● **AIM OF THE EXERCISE**: The answer is every line in the data below that contains the word "computer".
Segment Start: DATA TO PROCESS
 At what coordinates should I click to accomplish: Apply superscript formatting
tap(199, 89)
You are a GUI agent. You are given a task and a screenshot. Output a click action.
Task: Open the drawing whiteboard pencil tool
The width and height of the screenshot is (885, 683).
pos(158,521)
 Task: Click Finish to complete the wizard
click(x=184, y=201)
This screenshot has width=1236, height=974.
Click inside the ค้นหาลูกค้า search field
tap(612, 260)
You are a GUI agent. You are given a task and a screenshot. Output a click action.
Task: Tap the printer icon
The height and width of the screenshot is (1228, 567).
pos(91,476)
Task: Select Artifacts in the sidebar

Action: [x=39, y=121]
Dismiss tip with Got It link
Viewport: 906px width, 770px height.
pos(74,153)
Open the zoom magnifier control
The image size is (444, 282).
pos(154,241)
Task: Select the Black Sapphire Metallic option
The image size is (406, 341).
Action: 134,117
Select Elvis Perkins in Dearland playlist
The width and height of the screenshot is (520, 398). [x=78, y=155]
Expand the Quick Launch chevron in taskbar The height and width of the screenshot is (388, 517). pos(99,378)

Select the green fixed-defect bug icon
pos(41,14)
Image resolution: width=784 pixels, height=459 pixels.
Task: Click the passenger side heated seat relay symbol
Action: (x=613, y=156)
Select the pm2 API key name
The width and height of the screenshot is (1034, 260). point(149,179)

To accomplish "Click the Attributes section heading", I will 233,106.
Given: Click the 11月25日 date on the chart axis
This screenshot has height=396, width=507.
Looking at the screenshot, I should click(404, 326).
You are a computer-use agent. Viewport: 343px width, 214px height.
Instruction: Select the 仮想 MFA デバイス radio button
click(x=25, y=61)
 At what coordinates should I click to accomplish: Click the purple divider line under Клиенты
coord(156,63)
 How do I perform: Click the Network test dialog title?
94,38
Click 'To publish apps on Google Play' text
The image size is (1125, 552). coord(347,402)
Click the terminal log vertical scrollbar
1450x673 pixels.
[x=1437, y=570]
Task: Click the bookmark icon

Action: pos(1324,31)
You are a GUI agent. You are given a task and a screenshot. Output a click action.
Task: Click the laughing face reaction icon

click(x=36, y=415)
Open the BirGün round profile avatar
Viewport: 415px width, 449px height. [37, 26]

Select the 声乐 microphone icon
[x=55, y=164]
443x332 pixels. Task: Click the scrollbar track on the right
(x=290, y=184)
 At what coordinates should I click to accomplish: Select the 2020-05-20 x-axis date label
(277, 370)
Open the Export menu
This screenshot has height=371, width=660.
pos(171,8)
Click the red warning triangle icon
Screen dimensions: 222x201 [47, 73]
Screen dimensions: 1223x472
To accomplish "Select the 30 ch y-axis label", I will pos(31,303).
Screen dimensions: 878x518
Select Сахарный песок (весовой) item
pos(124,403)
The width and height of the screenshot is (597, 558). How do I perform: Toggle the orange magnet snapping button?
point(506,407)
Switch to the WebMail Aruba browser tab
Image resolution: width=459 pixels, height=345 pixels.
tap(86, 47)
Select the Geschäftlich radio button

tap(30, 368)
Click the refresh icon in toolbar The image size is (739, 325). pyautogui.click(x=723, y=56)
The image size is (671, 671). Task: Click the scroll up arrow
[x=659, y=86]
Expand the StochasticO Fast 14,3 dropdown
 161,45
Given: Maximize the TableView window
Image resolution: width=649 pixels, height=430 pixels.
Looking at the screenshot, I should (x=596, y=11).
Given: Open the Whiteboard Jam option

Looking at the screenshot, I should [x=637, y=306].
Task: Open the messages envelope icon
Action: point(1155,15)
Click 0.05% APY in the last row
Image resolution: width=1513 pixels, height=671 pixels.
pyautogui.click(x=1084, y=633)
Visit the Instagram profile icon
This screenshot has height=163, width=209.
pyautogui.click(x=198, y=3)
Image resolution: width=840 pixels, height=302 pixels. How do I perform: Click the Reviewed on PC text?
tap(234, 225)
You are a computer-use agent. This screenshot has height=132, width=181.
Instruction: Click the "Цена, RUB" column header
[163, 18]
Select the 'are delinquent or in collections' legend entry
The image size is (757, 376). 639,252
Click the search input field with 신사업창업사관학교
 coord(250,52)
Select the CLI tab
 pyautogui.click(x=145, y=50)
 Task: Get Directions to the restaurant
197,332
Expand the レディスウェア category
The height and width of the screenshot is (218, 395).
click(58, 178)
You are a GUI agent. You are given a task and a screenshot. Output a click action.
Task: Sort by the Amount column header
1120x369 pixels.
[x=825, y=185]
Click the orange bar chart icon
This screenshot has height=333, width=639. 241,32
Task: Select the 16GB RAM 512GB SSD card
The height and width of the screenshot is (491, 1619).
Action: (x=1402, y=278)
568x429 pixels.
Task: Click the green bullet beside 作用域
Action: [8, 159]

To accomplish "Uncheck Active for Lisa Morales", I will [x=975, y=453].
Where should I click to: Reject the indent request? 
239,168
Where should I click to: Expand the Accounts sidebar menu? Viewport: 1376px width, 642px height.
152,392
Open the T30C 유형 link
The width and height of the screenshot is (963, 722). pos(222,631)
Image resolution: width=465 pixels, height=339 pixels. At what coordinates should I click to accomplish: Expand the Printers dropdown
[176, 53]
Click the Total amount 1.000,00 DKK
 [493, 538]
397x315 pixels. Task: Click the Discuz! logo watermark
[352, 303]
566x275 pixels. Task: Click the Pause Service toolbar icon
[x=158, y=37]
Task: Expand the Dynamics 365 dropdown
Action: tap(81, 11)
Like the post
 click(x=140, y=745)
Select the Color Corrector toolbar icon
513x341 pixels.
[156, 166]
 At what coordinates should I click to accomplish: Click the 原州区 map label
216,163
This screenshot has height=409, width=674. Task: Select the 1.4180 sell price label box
Segment End: DATA TO PROCESS
● **PROBLEM SOLUTION**:
You are a computer-use agent. Viewport: 343px width, 214px height.
You are a computer-use agent. This screenshot has height=132, width=181.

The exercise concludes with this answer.